## Task directions
The answer is every line in the data below that contains the word "input".

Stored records
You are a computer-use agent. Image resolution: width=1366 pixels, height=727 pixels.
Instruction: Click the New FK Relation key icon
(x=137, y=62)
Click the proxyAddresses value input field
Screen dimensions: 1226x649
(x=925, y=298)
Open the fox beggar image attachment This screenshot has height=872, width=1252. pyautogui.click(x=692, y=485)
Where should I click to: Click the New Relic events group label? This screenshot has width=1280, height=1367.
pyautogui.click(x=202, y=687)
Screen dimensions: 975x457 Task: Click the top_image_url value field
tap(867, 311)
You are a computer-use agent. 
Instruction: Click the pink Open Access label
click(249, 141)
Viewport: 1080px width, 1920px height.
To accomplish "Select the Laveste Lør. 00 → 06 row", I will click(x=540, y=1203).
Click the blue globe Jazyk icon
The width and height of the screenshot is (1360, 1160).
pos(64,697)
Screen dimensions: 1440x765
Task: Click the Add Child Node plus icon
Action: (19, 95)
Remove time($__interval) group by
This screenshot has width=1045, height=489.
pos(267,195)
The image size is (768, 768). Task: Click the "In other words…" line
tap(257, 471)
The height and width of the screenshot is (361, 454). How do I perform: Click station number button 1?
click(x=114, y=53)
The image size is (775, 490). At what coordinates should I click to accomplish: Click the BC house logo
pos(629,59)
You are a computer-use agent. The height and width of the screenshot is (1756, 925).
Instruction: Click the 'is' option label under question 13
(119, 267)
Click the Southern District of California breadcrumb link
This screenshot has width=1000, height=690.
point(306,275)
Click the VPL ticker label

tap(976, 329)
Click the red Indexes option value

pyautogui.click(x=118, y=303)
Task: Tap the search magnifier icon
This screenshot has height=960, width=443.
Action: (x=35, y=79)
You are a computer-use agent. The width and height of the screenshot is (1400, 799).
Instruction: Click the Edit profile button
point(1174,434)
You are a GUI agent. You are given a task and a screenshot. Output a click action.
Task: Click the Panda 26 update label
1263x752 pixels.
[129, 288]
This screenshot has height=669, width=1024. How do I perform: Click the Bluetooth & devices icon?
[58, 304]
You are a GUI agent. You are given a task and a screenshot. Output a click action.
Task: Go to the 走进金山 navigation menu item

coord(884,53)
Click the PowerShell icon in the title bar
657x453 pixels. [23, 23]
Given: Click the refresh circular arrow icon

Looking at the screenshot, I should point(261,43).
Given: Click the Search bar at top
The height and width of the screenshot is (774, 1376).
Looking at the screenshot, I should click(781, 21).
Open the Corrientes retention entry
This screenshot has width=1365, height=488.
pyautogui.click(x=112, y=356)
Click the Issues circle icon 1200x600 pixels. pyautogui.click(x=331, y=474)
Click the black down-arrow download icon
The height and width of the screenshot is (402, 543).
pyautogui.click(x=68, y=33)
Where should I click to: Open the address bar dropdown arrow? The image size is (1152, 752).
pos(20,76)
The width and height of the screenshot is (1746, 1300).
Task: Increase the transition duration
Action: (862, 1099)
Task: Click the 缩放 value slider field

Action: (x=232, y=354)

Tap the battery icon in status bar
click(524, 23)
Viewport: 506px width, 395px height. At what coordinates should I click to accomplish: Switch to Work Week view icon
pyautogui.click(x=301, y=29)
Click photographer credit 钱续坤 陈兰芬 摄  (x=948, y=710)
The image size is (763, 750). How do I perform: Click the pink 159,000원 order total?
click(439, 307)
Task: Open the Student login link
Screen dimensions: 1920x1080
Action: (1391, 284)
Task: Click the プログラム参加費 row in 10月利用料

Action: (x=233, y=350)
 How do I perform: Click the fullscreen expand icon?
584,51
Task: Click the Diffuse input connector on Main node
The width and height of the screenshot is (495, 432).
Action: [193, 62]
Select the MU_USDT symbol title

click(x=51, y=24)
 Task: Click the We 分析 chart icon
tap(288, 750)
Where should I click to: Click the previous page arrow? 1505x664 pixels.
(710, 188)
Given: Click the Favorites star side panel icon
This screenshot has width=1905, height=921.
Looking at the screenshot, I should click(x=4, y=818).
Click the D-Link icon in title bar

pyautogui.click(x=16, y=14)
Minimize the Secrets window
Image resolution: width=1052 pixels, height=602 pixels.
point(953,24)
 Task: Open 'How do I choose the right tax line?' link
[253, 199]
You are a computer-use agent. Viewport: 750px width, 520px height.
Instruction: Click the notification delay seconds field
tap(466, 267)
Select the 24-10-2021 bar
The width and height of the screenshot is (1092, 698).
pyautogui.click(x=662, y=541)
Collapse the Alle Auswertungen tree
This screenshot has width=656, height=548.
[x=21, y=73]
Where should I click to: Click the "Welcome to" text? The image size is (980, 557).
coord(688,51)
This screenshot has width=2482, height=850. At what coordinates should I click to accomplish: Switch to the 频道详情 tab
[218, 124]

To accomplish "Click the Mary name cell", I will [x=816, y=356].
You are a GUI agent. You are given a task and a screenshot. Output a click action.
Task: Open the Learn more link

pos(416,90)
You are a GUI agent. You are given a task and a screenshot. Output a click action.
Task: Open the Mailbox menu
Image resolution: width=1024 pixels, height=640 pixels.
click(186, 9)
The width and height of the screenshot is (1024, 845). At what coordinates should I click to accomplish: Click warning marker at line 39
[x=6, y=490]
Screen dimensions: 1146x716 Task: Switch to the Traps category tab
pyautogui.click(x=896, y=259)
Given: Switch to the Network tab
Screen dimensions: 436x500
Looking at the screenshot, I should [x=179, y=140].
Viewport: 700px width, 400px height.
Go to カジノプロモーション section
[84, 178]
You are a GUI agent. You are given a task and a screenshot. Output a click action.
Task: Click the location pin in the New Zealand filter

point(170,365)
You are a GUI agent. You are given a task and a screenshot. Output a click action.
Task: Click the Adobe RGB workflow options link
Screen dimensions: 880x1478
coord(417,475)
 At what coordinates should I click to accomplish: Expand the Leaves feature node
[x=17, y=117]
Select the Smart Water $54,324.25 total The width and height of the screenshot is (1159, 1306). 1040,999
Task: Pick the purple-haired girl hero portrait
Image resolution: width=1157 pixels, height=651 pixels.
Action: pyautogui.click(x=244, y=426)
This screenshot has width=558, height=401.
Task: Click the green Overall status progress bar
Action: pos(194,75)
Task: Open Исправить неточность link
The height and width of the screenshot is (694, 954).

## Response to this task
Click the proxyAddresses value input field
Task: Click the Diffuse input connector on Main node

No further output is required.